Revenge bedtime procrastination: A plight of our times?

 The phrase revenge bedtime procrastination rings strangely, and its meaning is, perhaps, unintuitive. Yet, it has seen lots of attention from the press and the public. What is the phenomenon of bedtime procrastination, and what is it revenge on? We investigate.

It is late at night. Your day’s work — day job duties, homework for your course, house chores — is all done.

You glance at the clock: it is past midnight already. You are all ready for bed and so tired that you could almost pass out.

However, instead of closing your eyes and drifting off to sleep, something else happens. You start reading a book, watching an episode of your favorite show, or adding one more row to that knitting project.

Before you know it, one more page has become five more chapters, you have binge-watched an entire season of that show, or all but finished your knitting project.

By this time, however, it is 3.00 a.m., and you know you have to wake up at 6.00 a.m. You are very tired, and you know you will be sleep-deprived, but you could not help yourself. Why?

If this scenario seems familiar, it is because many people around the world have been increasingly engaging in this form of behavior. This phenomenon has become so widespread that it has earned the moniker: revenge sleep procrastination.

What is revenge bedtime procrastination, why does it happen, and who does it affect? Are there ways to modify this behavior to avoid sleep deprivation?
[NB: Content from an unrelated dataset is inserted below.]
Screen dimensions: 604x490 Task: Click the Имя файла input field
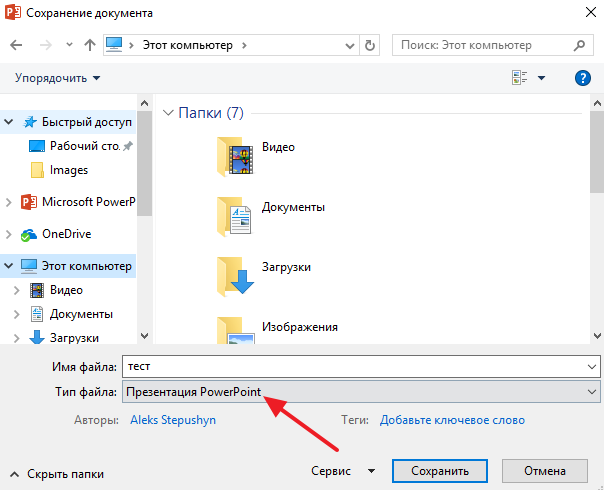coord(361,366)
In this Special Feature, we investigate.

The concept of bedtime procrastination first came up in a study paper by Dr. Floor Kroese — a behavioral scientist from Utrecht University in the Netherlands — and colleagues, which appeared in Frontiers in Psychology in 2014.

Dr. Kroese and her collaborators described bedtime procrastination as the act of “going to bed later than intended while no external circumstances are accountable for doing so” — that is, choosing to delay bedtime without a practical reason for this delay.
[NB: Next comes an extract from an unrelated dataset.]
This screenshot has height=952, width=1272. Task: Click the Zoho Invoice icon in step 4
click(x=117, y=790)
One study that appeared in the International Journal of Environmental Research and Public Health in 2020 focused on adolescents, the most obvious bedtime procrastinators.

This study found that many adolescents put off sleep to watch videos, listen to music, or send text messages. However, the reasons behind this purposeful delay remained unclear, and the study did not address this phenomenon’s occurrence in adults.

Besides, why should bedtime procrastination be an act of revenge? Who or what are bedtime procrastinators taking revenge on?